> **TEXT SHOWN**:
-- BEGIN --
Monday, March 9, 2015
Modern Warfare on Ut Records
I appreciate the hardcore/punk bands that released tiny vinyl in the lean almost extinct years of the late '90s and early 2000's for the seven inch. Between them and weirdo indie label home recordings, they literally kept the format alive. You could only get a lot of that stuff on a tiny record. That being said before the internet (and not to mention I was five) I still missed 99% of the stuff including this single from Long Beach California's Modern Warfare. I talked about an earlier recording of theirs, The Moderns also from Ut Records and this carries out those early ideas with even more skill and direction. An overlooked early post punk document.
A-Side's "Dayglo" opens with bursts of warm guitars under a layer of fuzzy distortion when all of a sudden an alternate heavier high jangle plays in an off kilter rhythm opposite that main riff in a Gang of Four style chunky block. It's blasts of muted strums and the two melodies play off each other in a call and response messed up delay feel that dizzyingly pans between speakers. They have a stilted, manic energy like this era's Devo, it's serious and technical but there's something a little goofy about the vocal delivery. Not that the instrumentation isn't extremely serious. It's as calculating and fast in this dawn of electronics taking over everything. "Shadows" comes up with an impossibly fast jangle melodic loop that could be an early contender in tracing the hardcore strain that came out of this part of the country. As fast as a Wire song and with the same unbelievable catchiness they sweep through changes like clockwork. The layers of high bent distortions that stab into this are reminding me of those similar jabs from Jay Reatard, when you can layer distortions together to end up in synth waves.
-- END --
> **REQUIRED TASKS**:
**a)** In the review of the Modern Warfare single, which city is the band said to come from?
**b)** Proceed with the review of the Modern Warfare single, picking up right after its final sentence.

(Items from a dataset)
-- BEGIN --
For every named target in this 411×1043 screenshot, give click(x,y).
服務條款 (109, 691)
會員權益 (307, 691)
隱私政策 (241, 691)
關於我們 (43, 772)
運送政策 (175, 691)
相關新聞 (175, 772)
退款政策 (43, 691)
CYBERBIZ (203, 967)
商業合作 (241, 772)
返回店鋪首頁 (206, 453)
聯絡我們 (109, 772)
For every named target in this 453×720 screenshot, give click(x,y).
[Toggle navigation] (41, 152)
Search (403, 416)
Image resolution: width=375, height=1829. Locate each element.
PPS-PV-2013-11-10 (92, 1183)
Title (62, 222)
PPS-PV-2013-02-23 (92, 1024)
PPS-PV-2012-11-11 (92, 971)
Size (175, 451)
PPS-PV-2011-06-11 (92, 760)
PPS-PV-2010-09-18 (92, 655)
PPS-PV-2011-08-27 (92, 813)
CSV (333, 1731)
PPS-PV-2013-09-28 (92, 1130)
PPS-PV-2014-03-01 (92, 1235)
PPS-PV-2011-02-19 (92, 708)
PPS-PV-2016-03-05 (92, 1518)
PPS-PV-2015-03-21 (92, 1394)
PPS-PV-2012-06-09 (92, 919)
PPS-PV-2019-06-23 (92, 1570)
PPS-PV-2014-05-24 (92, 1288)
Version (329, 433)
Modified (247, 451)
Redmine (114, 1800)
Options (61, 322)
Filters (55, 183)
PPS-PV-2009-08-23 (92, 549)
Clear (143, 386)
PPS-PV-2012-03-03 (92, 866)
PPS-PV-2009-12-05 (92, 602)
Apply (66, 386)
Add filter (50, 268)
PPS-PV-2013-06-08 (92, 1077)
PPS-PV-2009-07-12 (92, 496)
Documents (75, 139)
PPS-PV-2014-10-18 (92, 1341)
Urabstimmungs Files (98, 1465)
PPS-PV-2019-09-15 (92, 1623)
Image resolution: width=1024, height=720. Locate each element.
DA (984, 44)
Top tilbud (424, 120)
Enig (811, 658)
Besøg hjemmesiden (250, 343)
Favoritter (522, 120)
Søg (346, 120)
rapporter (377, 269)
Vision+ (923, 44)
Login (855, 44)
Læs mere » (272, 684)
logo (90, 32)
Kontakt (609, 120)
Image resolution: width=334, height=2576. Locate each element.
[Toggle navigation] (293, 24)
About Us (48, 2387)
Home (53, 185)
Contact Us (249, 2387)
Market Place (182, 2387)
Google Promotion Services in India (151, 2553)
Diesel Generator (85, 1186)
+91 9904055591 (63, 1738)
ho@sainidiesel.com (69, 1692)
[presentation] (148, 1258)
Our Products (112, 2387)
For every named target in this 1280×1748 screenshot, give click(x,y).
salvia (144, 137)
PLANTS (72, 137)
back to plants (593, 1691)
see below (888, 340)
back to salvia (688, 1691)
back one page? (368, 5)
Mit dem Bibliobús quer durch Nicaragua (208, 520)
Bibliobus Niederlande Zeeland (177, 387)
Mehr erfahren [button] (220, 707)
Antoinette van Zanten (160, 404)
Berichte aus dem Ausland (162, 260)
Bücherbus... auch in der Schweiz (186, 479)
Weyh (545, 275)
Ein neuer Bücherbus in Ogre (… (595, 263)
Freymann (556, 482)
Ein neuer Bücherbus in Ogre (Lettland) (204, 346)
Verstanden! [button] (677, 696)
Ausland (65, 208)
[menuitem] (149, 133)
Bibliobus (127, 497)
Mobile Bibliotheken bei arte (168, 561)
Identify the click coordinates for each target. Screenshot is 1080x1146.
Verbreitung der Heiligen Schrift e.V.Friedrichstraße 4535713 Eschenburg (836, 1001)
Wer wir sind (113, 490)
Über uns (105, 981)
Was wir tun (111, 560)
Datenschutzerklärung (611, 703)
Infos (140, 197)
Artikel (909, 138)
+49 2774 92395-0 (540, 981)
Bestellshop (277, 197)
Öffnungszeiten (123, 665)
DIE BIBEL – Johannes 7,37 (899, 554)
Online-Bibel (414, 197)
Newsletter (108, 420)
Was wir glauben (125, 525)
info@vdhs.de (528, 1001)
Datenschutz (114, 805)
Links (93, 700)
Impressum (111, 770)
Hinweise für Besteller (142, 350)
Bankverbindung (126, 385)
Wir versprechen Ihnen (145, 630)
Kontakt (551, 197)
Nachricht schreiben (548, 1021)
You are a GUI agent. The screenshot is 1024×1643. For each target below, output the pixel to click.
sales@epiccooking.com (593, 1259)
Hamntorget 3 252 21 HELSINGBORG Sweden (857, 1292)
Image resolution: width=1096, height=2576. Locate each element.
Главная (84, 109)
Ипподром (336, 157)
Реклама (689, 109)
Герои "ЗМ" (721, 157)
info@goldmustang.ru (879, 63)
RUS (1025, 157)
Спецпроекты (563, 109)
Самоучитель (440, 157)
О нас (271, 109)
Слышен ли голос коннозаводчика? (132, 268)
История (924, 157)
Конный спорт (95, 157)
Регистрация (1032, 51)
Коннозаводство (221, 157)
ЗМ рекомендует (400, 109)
-- END --
> **ANSWER SET**:
**a)** Long Beach, California.

**b)**
B-Side's "Delivered" comes in with a measure of those same synth guitar tones, fuzzy, thick slabs stacked up which cut off and they're chopping pieces up and editing them back together in this choppy nervous style. I'd compare them to The Feelies but this is going way too fast and is infinitely more complex. I love his vocal style though, the slight echo working slightly in a higher register than you'd expect leaving them open to be aligned with something you'd get from art school dropouts playing CBGB's. A real surprise, this is a fantastic repressed document. Hopefully the future is taking notice.
Get this from Ut Records.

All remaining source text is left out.